**Source text**
◆ ◆ ◆ ◆ ◆
According to BabyCenter, you know the cheerful online entity that tells you which fruit your fetus resembles each week and why you're so gassy all of the sudden, the average baby costs $10, 158 in the first year. My youngest is turning two this week, and I'm still paying off her hospital bills and wondering why the heck I was so insistent on buying a baby tub with a newborn hammock. Which is to say, yes, babies are terrifyingly expensive, but there are actually quite a few places where you can cut corners with confidence. Check it out.
1. Floating Bath Thermometer
The Price Tag: $6-13
Why It’s Not Worth It: You are already fantastically equipped with an ultra-sensitive, all-natural nervous system specifically designed to detect if water feels too hot.
MOTY Hack: Stick your hand in the water. You know, like when you take a bath or shower.
2. Scratch Mitts
The Price Tag: Range from $2.99 for a 4-pack to $34.16 for a single pair
Why It’s Not Worth It: Scratch mitts are just one more thing to pick up off the floor, wash and keep track of. Most babies wriggle out of these anyway, and many newborn onesies and sleep suits come with fold-over cuffs that accomplish the same thing. Also, a tiny scratch on your baby’s face really won’t cause any notable pain, other than your nosy friends leaving passive aggressive comments on a pic you post on Facebook (Aw! Cayden never liked his scratch mitts either, but Mommy insisted!!).
◆ ◆ ◆ ◆ ◆
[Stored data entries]
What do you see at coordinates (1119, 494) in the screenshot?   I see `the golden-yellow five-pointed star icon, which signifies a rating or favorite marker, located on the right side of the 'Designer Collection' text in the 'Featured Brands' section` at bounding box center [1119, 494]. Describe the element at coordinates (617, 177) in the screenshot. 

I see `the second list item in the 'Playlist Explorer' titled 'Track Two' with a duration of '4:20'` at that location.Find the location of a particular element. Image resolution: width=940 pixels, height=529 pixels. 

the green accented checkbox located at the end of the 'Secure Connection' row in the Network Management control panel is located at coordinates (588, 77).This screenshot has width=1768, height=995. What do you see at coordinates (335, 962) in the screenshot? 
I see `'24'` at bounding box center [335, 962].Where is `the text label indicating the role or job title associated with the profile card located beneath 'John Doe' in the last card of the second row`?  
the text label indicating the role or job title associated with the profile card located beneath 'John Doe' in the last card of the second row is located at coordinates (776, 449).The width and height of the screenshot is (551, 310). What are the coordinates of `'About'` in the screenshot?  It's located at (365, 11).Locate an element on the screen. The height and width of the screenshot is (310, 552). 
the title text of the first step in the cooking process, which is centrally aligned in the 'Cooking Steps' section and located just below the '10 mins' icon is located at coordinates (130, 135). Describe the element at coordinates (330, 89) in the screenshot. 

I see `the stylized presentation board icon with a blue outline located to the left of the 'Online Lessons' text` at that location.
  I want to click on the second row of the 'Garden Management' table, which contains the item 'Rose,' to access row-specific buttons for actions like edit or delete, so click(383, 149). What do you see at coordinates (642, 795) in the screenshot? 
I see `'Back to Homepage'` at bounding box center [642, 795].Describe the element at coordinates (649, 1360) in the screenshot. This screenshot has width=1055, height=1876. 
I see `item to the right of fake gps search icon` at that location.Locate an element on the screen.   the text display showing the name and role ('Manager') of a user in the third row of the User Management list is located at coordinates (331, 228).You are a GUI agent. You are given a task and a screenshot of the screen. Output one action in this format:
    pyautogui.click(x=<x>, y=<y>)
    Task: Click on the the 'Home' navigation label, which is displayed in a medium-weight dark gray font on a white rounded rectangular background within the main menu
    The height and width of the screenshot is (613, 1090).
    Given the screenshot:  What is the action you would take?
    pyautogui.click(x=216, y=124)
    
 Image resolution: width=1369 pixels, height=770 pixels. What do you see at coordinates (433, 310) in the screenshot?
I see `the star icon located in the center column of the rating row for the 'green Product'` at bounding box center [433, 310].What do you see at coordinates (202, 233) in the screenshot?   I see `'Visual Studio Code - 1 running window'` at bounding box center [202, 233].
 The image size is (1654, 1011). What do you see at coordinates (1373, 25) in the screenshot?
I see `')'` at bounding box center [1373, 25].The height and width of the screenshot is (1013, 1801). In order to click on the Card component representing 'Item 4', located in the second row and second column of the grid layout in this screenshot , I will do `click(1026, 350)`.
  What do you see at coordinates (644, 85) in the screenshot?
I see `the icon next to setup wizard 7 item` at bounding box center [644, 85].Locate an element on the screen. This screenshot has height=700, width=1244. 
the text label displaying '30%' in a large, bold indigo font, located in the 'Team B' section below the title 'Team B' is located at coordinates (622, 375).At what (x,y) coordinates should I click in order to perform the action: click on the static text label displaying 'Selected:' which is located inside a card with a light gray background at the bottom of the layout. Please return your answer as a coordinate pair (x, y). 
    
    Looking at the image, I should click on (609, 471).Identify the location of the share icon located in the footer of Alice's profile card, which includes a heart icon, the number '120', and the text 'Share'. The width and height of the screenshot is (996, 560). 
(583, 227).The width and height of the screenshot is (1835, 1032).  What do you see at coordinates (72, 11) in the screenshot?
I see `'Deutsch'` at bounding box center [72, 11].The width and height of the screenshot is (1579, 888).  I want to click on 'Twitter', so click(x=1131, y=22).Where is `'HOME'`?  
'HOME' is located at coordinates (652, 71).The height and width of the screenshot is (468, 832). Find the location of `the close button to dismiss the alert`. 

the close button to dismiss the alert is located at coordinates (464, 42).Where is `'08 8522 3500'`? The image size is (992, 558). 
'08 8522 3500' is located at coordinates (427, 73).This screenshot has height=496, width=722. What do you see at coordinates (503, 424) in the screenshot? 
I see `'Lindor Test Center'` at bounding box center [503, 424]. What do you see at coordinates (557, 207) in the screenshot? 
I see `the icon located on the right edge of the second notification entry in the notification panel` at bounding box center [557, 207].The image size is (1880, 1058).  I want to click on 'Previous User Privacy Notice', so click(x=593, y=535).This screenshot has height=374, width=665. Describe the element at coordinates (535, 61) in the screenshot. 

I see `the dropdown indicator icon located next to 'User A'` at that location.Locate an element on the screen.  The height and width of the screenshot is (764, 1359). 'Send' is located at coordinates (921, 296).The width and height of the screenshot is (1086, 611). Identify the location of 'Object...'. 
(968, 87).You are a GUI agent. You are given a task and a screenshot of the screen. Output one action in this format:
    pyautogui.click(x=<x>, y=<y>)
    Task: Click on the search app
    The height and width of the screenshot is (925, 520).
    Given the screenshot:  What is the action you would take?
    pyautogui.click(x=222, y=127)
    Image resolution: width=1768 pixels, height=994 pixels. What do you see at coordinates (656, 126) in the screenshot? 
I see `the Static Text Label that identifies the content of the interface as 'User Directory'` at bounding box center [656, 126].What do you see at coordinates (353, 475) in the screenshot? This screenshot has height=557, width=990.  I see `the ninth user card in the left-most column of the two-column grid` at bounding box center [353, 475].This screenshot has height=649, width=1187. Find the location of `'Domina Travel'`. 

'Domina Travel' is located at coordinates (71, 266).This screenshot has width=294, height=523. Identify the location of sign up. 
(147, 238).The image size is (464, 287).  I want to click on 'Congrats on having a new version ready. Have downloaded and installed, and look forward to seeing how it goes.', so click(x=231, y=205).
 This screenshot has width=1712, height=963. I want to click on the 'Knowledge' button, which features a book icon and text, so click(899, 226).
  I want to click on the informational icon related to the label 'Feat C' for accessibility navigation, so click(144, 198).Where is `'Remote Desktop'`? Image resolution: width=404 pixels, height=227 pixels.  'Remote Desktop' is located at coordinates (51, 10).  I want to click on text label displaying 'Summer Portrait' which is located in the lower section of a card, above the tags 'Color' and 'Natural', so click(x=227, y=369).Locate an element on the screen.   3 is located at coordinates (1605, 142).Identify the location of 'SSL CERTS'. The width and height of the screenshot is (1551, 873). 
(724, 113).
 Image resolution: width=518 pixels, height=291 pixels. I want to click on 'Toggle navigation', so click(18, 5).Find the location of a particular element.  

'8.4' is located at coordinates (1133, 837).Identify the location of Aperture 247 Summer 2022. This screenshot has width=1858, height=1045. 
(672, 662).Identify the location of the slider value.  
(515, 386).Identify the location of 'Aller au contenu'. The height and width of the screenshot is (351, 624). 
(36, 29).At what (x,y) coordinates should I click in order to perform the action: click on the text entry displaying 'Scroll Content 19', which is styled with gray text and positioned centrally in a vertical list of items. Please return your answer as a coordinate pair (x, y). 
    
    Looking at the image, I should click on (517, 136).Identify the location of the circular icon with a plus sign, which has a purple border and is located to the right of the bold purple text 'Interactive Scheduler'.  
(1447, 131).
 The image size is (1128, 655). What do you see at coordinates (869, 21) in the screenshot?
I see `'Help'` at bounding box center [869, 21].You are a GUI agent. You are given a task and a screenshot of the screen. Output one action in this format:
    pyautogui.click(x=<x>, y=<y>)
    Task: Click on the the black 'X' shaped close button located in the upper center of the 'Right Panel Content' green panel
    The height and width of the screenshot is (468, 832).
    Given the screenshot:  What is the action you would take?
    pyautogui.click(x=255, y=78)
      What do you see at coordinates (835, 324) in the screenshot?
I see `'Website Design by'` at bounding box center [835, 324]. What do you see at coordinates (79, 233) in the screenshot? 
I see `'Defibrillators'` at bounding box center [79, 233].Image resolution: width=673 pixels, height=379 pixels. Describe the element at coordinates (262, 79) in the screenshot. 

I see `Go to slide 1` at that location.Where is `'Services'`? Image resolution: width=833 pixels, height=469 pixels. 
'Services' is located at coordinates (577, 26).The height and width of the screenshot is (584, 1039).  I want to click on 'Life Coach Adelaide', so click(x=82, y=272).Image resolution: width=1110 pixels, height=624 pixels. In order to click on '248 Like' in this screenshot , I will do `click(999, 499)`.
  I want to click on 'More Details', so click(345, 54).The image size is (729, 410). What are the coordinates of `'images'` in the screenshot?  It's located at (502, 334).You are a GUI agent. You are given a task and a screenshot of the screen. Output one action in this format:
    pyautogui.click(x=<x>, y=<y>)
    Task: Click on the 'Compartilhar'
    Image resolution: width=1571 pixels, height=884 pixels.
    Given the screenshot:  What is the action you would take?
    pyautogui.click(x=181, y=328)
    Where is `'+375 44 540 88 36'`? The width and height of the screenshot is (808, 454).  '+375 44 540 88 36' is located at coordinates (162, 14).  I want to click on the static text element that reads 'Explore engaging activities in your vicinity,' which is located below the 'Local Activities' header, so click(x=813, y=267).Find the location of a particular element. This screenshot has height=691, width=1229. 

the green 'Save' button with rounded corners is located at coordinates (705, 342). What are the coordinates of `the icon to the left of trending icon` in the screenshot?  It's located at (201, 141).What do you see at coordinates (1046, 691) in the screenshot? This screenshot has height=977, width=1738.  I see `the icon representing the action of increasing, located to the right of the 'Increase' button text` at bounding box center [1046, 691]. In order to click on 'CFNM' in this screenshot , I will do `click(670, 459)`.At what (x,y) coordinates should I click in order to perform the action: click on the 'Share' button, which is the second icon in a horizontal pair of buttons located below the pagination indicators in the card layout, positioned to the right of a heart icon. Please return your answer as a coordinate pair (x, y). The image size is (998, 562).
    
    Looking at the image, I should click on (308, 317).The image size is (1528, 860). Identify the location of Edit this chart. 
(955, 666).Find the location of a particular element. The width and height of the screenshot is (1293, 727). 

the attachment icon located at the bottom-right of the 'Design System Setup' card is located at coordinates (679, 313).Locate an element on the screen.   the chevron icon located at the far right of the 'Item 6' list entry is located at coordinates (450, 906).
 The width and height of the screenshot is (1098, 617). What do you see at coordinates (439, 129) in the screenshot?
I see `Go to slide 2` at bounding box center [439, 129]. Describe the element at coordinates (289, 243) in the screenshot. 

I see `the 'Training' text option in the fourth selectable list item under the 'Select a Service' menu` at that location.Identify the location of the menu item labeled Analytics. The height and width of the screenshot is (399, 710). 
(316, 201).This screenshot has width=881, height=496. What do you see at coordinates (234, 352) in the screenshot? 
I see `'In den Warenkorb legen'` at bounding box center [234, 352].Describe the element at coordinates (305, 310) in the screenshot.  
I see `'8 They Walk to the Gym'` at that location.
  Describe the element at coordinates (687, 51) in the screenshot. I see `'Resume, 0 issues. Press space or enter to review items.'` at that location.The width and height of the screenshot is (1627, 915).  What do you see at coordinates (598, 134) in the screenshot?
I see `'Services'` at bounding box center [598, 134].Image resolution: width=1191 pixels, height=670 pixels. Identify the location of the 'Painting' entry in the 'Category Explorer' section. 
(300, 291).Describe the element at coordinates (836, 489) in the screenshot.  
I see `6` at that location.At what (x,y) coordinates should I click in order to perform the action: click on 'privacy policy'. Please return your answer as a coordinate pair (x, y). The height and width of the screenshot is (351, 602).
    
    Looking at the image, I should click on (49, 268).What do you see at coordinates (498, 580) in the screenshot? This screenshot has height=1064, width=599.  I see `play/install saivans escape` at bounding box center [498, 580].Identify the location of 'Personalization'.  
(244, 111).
◆ ◆ ◆ ◆ ◆
**Task item A**
Do the following statements agree with the article on baby gear not worth buying? Answer yes or no for each, quoting the deciding words from the article. (i) The writer's youngest child is turning two this week. (ii) A single pair of scratch mitts can cost as much as $34.16. (iii) Most babies keep their scratch mitts on.
**Task item B**
Can you resume the article on baby gear not worth buying from the point where it stops?

**Task response A**
(i) Yes: "My youngest is turning two this week"
(ii) Yes: "$34.16 for a single pair"
(iii) No: "Most babies wriggle out of these anyway"

**Task response B**
MOTY Hack: Baby socks. Chances are you already own 63 pairs that your baby is not wearing, so throw a couple on her hands and feel like a fierce mama bear for the day. Or take 12 seconds to trim your baby’s nails. (See also: #4, Don’t raise a pussy).
3. Bassinet
The Price Tag: $50-800 (the one pictured above is $130)
Why It’s Not Worth It: Your baby will only fit and be safe in this contraption for 6-8 weeks at best, during the exact period of time when very many babies refuse to be put down anywhere for any reason. Is the bassinet pretty? Sure. Is it useful? Not so much.
MOTY Hack: Just about anything else in your house of similar measurements that can contain an 8-lb object. Laundry basket, cardboard box, nest of pillows, or, oh, maybe the crib you just spent $200 - 1,000 on.
The Price Tag: $18-30
Why It’s Not Worth It: The mild, momentary shock of a room temperature wipe will not damage your child. The implication that his anus is so precious that it deserves electronically heated disposable wipes might. You know who probably had a wipe warmer? The affluenza kid. Now he’s out doing vehicular homicides.
MOTY Hack: Don’t raise an entitled pussy.
5. Diaper Genie
The Price Tag: $30-112 (does not include the ongoing price of bags)
Why It’s Not Worth It: You know the eloquent old adage, “Think your shit don’t stink?” Turns out, it does. And so does you baby’s – no matter how compact and deeply buried in lightly fragranced trash bags it might be.
MOTY Hack: Don’t store human feces in your house. Take dirty diapers outside.
6. Bottle Warmer
The Price Tag: $20-70
Why It’s Not Worth It: The bottle warmer takes fucking forever to ever so painstakingly bring a bottle up to temperature at 4 a.m. when your baby is screaming like a tortured P.O.W. having a cruel, inescapable night terror. Plus it takes up counter space.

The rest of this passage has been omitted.